**TASK INPUTS**
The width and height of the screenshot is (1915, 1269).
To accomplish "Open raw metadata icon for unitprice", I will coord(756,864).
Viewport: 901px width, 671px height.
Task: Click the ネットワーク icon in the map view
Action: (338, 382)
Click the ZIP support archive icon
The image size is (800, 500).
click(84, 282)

**OBJECTIVE**
Reproduce the data above line for line, without any changes.

**COMPLETE OUTPUT**
The width and height of the screenshot is (1915, 1269).
To accomplish "Open raw metadata icon for unitprice", I will coord(756,864).
Viewport: 901px width, 671px height.
Task: Click the ネットワーク icon in the map view
Action: (338, 382)
Click the ZIP support archive icon
The image size is (800, 500).
click(84, 282)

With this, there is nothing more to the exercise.